# Violin cabinet/music stand



## sanchez (Feb 18, 2010)

I finally got this assembled today. I think I started it at the end of January or beginning of February. I still haven't decided on the stain yet. It also needs a final sanding.

This will be on display right in the front of our house in the office. Two of my daughters play violin (one plays viola too). Their instruments and music have been all over our office floor and windowsill. This should help clean up the room.

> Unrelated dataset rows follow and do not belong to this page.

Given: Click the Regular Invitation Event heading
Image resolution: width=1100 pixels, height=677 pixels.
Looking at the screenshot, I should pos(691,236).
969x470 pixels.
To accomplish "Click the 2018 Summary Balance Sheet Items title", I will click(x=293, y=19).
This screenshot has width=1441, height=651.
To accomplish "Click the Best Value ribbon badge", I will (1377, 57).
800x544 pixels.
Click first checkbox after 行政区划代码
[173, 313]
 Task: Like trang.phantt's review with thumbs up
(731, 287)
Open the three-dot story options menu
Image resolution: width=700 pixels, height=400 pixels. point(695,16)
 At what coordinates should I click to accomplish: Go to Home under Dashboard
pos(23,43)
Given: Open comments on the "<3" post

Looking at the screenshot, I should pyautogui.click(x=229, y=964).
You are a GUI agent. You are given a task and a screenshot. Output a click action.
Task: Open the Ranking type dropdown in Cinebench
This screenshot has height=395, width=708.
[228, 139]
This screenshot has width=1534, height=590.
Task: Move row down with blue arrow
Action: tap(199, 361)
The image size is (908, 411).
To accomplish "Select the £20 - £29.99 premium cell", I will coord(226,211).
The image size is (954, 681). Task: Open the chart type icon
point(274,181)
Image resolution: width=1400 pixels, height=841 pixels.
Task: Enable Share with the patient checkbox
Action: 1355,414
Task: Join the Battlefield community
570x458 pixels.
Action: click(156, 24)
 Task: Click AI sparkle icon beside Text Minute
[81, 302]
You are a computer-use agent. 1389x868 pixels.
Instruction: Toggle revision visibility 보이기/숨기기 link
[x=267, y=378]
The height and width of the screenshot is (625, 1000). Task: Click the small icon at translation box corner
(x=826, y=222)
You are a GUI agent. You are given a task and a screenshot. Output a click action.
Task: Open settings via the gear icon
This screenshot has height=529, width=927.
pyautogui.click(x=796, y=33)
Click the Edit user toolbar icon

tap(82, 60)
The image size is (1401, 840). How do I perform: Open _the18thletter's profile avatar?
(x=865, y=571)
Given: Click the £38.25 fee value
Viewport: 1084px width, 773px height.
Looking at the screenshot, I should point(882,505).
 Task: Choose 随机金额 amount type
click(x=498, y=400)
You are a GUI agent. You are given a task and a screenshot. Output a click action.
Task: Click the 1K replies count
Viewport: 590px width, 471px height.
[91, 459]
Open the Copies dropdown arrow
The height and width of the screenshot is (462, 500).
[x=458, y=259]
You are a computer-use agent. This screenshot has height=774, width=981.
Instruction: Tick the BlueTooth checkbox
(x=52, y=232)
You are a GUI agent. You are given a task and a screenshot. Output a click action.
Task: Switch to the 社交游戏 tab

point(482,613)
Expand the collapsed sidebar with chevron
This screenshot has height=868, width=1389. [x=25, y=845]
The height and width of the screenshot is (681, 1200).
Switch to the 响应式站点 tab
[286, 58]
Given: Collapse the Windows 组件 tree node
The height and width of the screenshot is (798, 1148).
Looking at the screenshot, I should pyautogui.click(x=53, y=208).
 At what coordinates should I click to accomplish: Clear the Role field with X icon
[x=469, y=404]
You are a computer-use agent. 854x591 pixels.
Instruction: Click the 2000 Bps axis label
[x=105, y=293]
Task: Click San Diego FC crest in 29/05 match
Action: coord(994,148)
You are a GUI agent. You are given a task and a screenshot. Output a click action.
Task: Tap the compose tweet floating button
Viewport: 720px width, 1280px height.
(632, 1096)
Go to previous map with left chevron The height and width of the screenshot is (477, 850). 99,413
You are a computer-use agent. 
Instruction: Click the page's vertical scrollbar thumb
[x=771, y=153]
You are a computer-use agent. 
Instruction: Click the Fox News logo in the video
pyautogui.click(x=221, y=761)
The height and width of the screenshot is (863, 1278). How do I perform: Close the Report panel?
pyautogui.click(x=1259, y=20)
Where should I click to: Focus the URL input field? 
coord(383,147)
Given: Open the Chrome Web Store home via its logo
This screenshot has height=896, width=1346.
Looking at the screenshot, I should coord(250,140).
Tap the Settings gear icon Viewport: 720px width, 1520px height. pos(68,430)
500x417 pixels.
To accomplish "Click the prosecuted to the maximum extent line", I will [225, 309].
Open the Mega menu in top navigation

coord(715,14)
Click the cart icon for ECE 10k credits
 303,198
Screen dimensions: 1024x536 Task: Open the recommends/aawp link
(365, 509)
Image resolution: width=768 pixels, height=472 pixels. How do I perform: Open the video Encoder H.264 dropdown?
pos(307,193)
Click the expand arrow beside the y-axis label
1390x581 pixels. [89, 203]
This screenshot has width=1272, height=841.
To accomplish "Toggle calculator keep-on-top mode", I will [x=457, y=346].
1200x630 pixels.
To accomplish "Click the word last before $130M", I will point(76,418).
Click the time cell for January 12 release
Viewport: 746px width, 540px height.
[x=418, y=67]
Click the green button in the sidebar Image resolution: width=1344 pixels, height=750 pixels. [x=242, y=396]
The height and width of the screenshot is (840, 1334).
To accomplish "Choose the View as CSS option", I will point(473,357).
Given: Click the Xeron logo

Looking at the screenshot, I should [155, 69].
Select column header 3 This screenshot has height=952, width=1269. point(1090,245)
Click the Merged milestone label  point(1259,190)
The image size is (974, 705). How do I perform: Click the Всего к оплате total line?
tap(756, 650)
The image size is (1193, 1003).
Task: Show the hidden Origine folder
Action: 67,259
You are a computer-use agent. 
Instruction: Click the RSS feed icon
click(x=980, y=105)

No table saw or bandsaw in my garage. I did everything with a circular saw, jigsaw, miter saw, and a router. It's made from birch plywood and maple. It was fun making all my own moldings and edging!


----------



## Taylormade (Feb 3, 2011)

goes to show that you don't need a lot of high dollar, room hogging equipment to do a great job. Just need time, patience, and a heckuva lotta talent, which you obviously have in spades. Oh and free beer, if I recall correctly. That's huge.


----------



## sawdustfactory (Jan 30, 2011)

You'd be downright dangerous with a table saw and bandsaw :yes:
Very nice piece.


----------



## MastersHand (Nov 28, 2010)

Nice job


----------



## Lola Ranch (Mar 22, 2010)

sawdustfactory said:


> You'd be downright dangerous with a table saw and bandsaw :yes:
> Very nice piece.


+1

Bret


----------



## Longknife (Oct 25, 2010)

Very nice! Will be the pride of your office.


----------



## TGRANT (Jan 25, 2011)

Nice proportions and well executed.


----------



## ACP (Jan 24, 2009)

Very cool project. I like that design, especially for holding the music.


----------



## DavidM (Jan 24, 2011)

Wow. That is very nice. Great job. Don't forget to post the finished pics.


----------



## chinchin (Feb 12, 2011)

Nice music stand you got there.
I think it will be more beautiful if you paint it with nice color too.


----------



## Kenbo (Sep 16, 2008)

Very professional looking. You should give yourself a pat on the back for a job well done. It looks amazing. I especially like the music stand on the top. Be sure to post a picture when you get a finish on it and a picture with it loaded up with the girls music. Fantastic work.
Ken


----------



## sanchez (Feb 18, 2010)

Thanks for all the kind comments, guys!

This is my first big project. I am pretty pleased with how it turned out. I learned a lot along the way.


----------



## sanchez (Feb 18, 2010)

*all done*

All finished. Nothing fancy, wood conditioner, Varathane oil stain "Golden Mahogany", followed with 3-4 coats of thinned semi-gloss OBP.


----------



## Mr Mac (May 31, 2010)

Very nice indeed!


----------



## Brink (Nov 22, 2010)

You did a great job! 

2x what taylormade said.


----------